Rischi incoscienti. Ieri tra molti commenti sul "matrimonio" celebrato in aereo da Papa Francesco spicca quello di P. F. De Robertis, "Oltre il peccato" ("La Nazione", p. 9), ove leggi questa strana riflessione: «Il Papa che non perde il vizio di fare il parroco se ne infischia degli usi raccomandati dalla Chiesa... corsi di preparazione, verifica delle reali volontà degli sposi e confessione» e «celebra un inedito matrimonio ad alta quota». Che dire? A parte il fatto che "fare il parroco" non è un vizio, l'unica cosa azzeccata è "l'alta quota". Quegli sposi nel 2010 erano alla vigilia delle nozze e i corsi di preparazione erano passati, «la verifica delle reali volontà» c'è stata sul posto e «la confessione» non c'entra niente: il matrimonio è un sacramento a sé!
Non basta: proprio sul matrimonio il capitombolo è immediato. Leggi infatti che il Papa ha voluto dire che «un sacramento, e in particolare quello del matrimonio, passa sempre avanti ad ogni cosa», ma poi segue la capriola: «è evidente: un gesto come quello di ieri sminuisce in qualche modo il cammino di chi si dispone ai sacramenti con coscienza... e finisce per svalutare il sacramento stesso». Questo, quindi, prima viene dato come così importante che «passa sempre avanti ad ogni cosa» e poi viene "svalutato".

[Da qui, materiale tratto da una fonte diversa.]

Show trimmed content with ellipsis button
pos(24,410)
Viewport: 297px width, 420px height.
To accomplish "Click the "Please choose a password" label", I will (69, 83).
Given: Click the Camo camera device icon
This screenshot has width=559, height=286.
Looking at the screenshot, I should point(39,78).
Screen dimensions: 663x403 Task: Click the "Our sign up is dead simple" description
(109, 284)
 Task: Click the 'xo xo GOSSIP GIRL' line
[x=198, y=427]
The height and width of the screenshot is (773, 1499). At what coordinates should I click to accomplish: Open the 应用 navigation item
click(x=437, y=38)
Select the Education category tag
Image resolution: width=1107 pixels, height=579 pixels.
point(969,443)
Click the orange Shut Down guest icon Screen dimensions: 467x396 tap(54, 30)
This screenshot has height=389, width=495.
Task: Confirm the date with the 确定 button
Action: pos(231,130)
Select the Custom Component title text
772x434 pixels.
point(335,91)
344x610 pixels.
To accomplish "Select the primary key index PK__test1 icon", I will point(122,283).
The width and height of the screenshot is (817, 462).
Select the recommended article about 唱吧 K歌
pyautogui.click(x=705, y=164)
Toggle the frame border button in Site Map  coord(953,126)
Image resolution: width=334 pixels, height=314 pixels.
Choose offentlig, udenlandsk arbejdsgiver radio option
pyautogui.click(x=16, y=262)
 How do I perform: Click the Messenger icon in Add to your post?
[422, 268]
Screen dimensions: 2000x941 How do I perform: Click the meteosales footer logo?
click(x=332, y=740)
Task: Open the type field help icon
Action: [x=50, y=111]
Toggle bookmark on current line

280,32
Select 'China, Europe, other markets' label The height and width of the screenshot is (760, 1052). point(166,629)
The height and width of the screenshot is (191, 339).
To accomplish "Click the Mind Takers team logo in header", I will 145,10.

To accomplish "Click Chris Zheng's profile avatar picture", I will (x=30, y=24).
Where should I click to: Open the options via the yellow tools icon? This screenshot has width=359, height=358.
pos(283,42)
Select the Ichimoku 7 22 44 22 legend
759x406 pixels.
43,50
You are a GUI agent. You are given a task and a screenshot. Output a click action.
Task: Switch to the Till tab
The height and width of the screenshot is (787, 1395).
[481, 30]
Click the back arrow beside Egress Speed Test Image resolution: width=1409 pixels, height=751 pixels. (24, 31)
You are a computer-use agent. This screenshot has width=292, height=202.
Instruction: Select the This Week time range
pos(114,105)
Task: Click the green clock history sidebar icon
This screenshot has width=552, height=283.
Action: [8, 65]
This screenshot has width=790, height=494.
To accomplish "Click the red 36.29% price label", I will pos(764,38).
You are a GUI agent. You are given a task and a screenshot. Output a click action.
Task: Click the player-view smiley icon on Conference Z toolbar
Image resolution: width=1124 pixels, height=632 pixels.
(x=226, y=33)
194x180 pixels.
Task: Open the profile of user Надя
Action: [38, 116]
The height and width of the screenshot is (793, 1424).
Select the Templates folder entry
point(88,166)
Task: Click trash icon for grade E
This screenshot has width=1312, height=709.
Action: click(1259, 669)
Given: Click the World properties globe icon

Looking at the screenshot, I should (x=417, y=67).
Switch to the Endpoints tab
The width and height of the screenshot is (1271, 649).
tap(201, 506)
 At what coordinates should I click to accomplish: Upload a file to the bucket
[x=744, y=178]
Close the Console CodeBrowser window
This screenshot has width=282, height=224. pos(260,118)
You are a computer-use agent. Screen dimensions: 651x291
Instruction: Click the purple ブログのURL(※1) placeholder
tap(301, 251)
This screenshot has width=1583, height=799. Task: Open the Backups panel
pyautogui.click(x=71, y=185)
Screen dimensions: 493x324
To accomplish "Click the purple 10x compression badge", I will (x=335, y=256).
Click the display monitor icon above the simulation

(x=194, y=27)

Che dire? Un paio di cose. La prima chiede come l'autore del commento conosca la coscienza dei due sposi e la seconda che il capitombolo, la contorsione, segnala che deve mettersi d'accordo con se stesso per "sciogliere i nodi" che lo impiccano con un solo filo, non di ragione lucida, che poi alla fine si stringe così, alla lettera: «Ma questo è Francesco. Prendere o lasciare»! Noi lo prendiamo, e ricordando una canzone di anni lontani viene spontaneo dire: «E ci dispiace per gli altri!»